Conferência do Arcebispo Emérito Dr. Robert Zollitsch
Por ocasião do Centenário de Schoenstatt,
em colaboração com a Domschule de Würzburg,
no dia 19 de Novembro de 2014, 19h00

Na Exortação Apostólica “Evangelii Gaudium” que o Papa Francisco publicou, há precisamente, um ano, formulou grandes planos e um objectivo muito ambicioso.
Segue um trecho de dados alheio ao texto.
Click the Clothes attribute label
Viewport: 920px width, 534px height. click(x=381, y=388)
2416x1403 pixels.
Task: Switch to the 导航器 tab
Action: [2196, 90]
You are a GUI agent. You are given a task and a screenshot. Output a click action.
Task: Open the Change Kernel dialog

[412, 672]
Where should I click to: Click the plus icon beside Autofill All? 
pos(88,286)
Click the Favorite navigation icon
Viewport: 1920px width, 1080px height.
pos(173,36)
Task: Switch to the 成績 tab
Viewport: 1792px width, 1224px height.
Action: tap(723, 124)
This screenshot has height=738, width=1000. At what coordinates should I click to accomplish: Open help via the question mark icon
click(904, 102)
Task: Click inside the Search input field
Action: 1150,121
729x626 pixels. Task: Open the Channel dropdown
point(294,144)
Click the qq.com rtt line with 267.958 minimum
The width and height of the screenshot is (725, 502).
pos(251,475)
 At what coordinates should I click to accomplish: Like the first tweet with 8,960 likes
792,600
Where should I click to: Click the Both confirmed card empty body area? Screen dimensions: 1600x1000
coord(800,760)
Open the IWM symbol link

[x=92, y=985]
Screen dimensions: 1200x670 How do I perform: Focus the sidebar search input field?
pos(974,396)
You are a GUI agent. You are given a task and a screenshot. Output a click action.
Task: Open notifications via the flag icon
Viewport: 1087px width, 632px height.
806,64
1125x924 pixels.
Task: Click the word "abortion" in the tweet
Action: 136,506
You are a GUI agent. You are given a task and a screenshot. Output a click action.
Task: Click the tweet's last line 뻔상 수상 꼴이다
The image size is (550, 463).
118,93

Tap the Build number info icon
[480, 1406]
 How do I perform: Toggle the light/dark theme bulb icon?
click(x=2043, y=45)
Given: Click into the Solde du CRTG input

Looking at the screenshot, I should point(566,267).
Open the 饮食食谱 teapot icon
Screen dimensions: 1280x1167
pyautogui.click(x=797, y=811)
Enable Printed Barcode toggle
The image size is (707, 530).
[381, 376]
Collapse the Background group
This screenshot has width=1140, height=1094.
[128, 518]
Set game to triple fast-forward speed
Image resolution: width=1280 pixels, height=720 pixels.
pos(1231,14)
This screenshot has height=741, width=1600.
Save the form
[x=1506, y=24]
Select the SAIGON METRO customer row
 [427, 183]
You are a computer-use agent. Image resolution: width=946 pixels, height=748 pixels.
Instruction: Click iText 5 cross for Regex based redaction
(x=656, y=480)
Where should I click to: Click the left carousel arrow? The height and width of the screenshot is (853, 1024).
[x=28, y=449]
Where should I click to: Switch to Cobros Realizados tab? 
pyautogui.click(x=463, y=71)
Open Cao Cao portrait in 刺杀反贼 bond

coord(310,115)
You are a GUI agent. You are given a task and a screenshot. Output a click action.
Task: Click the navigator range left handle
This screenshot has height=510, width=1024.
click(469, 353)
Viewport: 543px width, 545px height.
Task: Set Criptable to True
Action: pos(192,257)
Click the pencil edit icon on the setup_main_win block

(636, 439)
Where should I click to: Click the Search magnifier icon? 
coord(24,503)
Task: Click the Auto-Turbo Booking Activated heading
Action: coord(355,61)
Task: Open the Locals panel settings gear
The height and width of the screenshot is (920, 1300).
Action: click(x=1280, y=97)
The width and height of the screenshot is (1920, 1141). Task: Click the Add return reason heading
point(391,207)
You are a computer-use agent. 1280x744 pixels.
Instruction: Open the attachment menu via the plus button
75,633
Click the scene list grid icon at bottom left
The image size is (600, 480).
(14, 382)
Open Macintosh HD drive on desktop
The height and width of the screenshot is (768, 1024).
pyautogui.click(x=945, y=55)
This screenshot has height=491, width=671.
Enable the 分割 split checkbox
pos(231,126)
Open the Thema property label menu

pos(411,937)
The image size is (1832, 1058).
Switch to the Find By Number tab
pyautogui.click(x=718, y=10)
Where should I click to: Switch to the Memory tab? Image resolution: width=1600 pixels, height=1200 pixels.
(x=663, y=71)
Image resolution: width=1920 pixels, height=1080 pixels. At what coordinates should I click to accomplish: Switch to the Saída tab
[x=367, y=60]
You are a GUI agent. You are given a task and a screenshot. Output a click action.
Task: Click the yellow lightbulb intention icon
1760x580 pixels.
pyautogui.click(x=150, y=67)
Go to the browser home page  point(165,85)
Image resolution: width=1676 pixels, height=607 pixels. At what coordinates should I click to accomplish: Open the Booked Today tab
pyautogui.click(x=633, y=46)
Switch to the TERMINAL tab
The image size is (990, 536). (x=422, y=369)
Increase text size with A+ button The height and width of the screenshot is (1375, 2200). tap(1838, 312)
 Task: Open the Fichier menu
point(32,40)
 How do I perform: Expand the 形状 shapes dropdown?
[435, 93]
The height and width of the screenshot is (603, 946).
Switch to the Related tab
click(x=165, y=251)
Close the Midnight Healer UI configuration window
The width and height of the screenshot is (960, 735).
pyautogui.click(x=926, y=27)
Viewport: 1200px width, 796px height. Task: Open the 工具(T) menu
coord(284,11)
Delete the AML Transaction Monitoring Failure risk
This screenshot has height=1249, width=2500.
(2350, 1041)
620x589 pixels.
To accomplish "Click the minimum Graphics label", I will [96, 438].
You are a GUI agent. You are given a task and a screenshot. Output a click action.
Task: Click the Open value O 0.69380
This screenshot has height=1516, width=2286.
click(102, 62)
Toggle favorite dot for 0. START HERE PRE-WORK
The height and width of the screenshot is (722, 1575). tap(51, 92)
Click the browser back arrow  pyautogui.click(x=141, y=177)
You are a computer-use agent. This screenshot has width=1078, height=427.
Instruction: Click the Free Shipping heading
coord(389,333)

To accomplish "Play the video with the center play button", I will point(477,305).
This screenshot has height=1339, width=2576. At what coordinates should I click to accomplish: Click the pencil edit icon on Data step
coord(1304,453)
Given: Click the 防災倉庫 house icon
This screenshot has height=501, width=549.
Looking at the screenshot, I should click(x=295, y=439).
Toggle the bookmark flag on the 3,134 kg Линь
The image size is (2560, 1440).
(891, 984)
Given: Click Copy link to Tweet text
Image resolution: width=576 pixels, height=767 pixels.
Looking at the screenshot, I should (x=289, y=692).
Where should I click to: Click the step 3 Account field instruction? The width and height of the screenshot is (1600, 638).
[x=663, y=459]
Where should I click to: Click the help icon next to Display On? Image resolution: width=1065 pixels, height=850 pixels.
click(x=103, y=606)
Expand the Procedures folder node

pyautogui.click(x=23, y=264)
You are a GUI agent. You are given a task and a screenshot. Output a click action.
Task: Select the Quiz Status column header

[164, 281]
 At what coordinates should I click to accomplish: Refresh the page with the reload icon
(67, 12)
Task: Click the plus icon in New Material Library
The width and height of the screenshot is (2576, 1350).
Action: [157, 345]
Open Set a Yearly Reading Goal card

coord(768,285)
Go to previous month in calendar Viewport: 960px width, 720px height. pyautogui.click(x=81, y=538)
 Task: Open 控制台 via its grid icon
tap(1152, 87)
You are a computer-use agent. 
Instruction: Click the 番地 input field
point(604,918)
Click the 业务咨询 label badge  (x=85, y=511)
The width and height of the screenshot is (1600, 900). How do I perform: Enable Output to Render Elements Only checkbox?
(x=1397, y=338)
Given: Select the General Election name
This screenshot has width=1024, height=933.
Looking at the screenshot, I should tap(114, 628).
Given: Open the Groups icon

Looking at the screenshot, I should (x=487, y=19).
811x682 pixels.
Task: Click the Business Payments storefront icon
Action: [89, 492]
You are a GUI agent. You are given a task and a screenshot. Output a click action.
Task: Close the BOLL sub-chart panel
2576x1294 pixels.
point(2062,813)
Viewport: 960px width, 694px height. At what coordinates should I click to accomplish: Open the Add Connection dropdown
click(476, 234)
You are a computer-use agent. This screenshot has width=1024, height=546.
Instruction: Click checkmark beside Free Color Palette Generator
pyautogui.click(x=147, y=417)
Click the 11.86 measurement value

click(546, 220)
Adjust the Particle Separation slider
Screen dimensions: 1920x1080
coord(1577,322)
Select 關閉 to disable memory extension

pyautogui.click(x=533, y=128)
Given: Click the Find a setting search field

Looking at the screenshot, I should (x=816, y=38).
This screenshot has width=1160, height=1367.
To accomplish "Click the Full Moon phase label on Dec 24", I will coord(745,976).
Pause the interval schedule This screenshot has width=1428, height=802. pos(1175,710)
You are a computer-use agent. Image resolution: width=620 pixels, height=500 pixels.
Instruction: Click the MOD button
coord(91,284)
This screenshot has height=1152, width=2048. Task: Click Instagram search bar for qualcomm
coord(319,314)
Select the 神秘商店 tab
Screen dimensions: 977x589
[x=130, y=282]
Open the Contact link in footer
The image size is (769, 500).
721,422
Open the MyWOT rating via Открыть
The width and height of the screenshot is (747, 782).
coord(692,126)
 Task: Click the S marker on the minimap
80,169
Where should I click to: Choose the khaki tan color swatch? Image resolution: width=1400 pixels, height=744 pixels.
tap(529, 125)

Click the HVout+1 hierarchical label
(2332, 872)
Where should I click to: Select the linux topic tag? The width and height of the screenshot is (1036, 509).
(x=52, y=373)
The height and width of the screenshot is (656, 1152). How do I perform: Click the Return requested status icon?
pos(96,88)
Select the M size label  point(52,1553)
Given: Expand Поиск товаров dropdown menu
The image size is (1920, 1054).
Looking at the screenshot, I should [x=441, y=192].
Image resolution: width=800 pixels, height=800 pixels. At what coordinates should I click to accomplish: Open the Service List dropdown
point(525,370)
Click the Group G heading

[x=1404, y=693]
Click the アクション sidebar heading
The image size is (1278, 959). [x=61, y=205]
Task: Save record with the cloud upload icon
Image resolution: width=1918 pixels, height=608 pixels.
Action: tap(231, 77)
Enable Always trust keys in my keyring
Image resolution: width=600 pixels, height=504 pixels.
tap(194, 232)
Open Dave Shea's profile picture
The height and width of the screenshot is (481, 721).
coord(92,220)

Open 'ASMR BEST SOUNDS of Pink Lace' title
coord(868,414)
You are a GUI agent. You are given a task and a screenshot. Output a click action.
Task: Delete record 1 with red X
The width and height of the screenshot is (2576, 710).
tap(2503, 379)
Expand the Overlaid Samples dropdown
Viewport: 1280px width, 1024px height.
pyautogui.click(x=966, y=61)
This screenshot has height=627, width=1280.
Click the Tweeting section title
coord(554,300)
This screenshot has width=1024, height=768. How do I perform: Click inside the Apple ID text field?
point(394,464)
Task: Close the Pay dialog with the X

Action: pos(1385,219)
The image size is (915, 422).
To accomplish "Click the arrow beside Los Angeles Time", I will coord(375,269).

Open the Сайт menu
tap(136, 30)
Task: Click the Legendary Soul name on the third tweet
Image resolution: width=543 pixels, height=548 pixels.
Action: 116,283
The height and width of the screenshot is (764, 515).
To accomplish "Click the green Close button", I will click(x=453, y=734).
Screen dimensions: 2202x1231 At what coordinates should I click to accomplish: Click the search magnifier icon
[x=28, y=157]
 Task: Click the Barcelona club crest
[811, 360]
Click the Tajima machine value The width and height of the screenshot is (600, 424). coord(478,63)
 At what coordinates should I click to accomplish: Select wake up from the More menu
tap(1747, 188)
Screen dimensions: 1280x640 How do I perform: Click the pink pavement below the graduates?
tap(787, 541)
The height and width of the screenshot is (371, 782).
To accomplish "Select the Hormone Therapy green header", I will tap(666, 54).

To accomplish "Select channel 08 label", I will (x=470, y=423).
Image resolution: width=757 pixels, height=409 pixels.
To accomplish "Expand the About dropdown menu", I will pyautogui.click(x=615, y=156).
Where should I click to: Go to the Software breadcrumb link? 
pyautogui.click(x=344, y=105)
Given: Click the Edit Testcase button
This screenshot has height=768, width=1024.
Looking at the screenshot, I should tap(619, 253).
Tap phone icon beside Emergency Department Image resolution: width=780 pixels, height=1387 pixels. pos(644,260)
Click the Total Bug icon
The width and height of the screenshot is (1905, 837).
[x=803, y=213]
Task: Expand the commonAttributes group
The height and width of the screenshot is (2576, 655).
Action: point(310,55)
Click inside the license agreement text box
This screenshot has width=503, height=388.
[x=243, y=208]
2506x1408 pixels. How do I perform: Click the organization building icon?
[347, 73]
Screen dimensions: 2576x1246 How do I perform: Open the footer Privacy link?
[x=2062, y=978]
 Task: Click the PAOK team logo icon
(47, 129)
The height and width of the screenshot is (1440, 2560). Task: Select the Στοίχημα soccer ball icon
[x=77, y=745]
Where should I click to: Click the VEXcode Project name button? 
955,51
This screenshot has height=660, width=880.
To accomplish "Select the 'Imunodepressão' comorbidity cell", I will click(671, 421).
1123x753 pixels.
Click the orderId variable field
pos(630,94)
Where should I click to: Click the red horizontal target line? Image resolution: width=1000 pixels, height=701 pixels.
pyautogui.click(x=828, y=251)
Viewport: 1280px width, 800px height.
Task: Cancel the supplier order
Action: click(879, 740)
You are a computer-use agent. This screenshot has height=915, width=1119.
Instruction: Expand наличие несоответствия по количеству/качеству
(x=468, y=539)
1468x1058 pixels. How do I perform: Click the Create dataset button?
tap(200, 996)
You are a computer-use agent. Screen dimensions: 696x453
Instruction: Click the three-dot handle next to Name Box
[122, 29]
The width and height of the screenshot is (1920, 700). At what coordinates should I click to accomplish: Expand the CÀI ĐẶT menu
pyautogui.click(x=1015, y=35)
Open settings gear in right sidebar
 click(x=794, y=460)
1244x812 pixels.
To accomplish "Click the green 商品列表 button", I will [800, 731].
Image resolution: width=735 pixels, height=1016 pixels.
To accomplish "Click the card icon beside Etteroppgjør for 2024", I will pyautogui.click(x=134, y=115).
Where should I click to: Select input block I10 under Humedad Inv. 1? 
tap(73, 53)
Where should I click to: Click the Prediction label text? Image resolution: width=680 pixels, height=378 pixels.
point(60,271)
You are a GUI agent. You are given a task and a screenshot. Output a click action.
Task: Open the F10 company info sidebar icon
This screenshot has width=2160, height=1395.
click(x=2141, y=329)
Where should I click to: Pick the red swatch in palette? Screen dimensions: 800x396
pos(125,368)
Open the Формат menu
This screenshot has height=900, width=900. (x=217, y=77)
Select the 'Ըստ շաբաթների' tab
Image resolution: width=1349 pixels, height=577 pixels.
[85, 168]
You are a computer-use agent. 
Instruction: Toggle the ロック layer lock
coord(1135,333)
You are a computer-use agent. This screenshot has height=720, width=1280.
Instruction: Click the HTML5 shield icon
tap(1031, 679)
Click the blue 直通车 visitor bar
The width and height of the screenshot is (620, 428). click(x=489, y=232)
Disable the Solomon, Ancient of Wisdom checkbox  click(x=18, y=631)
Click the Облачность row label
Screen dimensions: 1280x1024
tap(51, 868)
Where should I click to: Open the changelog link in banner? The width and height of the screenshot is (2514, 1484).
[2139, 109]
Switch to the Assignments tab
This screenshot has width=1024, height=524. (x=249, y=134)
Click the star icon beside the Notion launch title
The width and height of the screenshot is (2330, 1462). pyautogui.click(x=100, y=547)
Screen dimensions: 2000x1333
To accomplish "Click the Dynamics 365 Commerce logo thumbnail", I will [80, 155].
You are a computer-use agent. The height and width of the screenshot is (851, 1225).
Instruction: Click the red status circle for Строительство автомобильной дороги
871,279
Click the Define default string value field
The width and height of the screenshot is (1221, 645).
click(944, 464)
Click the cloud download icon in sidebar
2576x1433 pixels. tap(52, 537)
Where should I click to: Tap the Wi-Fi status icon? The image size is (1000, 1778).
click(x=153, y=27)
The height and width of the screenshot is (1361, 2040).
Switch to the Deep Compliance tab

Quer, nada menos do que, “indicar caminhos para o percurso da Igreja nos próximos anos”. Por isso, convida-nos para “uma nova etapa evangelizadora”, que se caracteriza e, está sustentada pela alegría do Evangelho. [1] Contrapõe-se ao “vazio interior” (EG 1) e à “tristeza individualista” largamente predominante e, com isso, contrapõe-se a uma “consciência isolada” (EG 2) que só olha para trás e se quer agarrar ao antigamente.

O Papa, pelo contrário, olha para a frente e, exige que, a Igreja se ponha em marcha, porque a Palavra de Deus “quer provocar este permanente dinamismo de “saída” (EG 20). Quem só deseja olhar para trás e preservar, perde o futuro. Por isso. O Papa exige passar “de uma Pastoral de simples manutenção a uma Pastoral decididamente missionária”[2]

Queridos irmãos sacerdotes, estimadas irmãs, não me lembro de quando foi a última vez que li um documento papal com tal alegria interior e, com tão grande proveito pessoal, como os que, experimentei ao ler a Evangelii Gaudium. Durante o Concílio Vaticano II, estudava Teologia e, fui ordenado sacerdote no ano de 1965, ano em que terminou o dito Concilio.

Não podem imaginar como absorvíamos todas as informações sobre o Concílio; como nos fascinavam as perspectivas que se mostravam. Cinquenta anos depois, o Papa Francisco toma a iniciativa e agarra este impulso que, nos desafia a continuar pelo caminho do Concílio Vaticano II.

Há duas semanas, em Constanza, participei na cerimónia de abertura do sexto Centenário do Concílio de Constanza, De facto, este Concílio suscitou a “causa unionis” e restituiu a unidade da Igreja que, tinha sido rota por três Papas rivais entre si.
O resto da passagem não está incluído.